== WHAT TO DO ==
In the records below, take the line with "You are a computer-use" and all lines after it, and copy them exactly, pictures excluded.

*** Opening of EXTRACTED RECORDS ***

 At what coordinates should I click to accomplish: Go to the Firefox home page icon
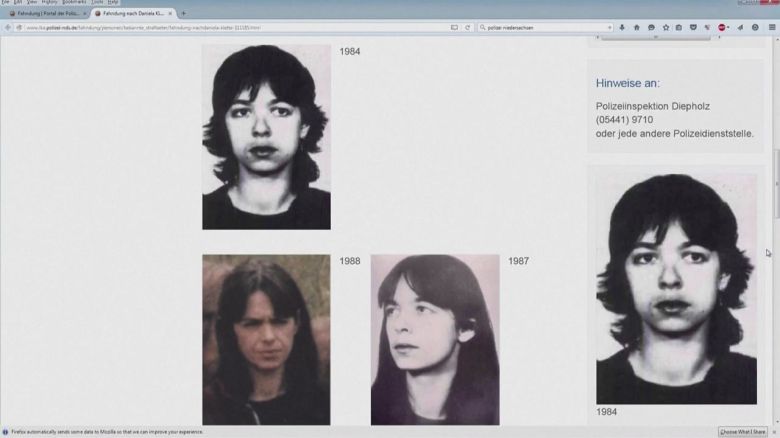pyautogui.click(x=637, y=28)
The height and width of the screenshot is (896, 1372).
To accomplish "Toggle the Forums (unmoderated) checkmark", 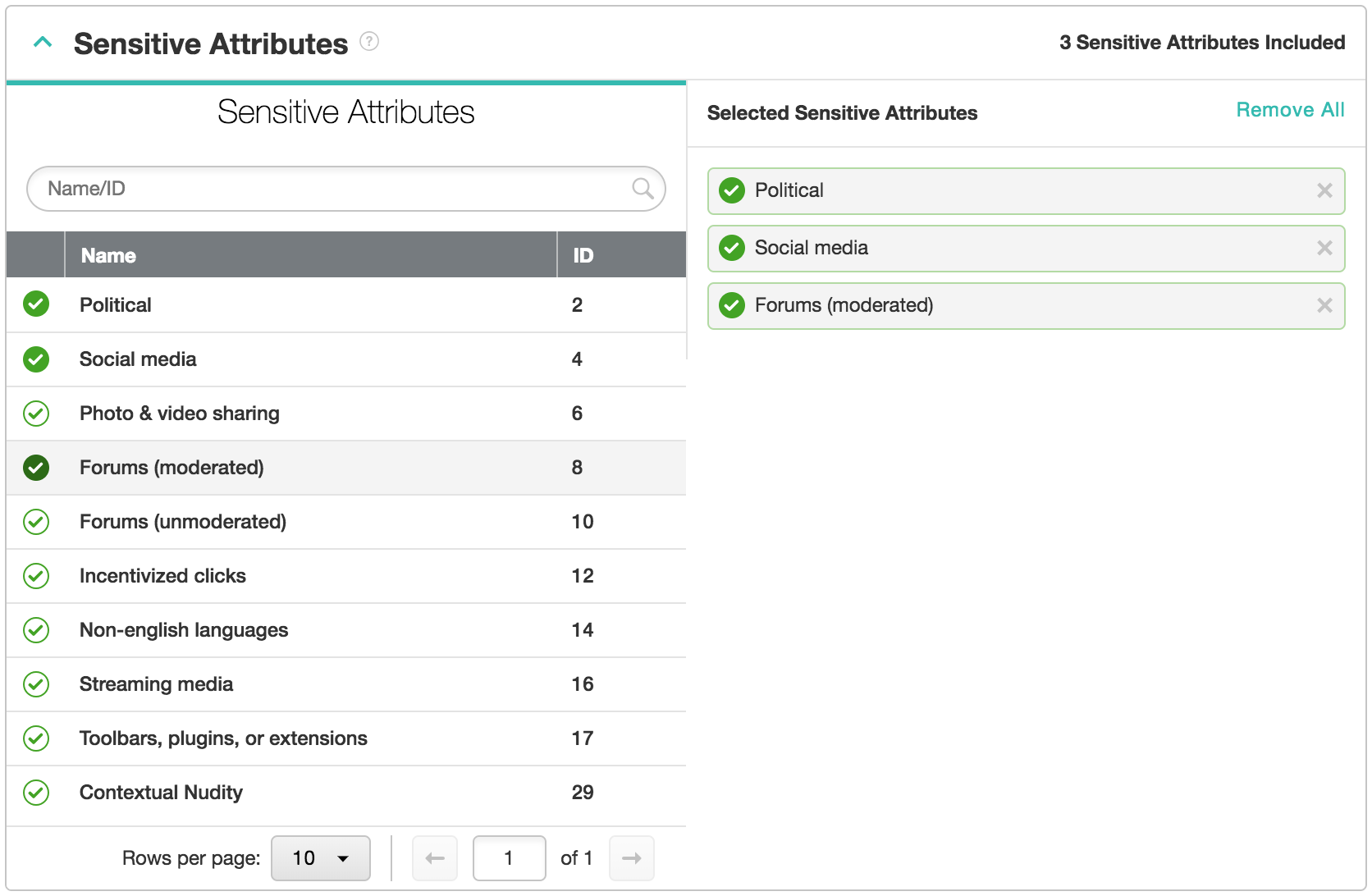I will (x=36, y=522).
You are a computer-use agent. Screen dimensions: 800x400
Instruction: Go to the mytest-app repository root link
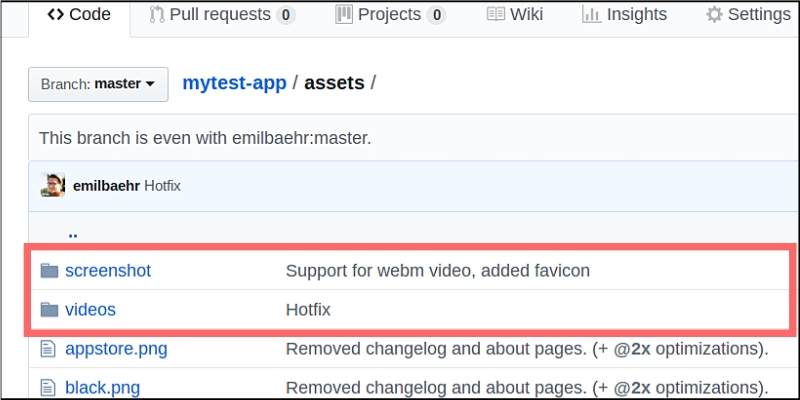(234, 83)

*** Close of EXTRACTED RECORDS ***

== RESPONSE FOR THIS EXERCISE ==
You are a computer-use agent. Screen dimensions: 800x400
Instruction: Go to the mytest-app repository root link
(234, 83)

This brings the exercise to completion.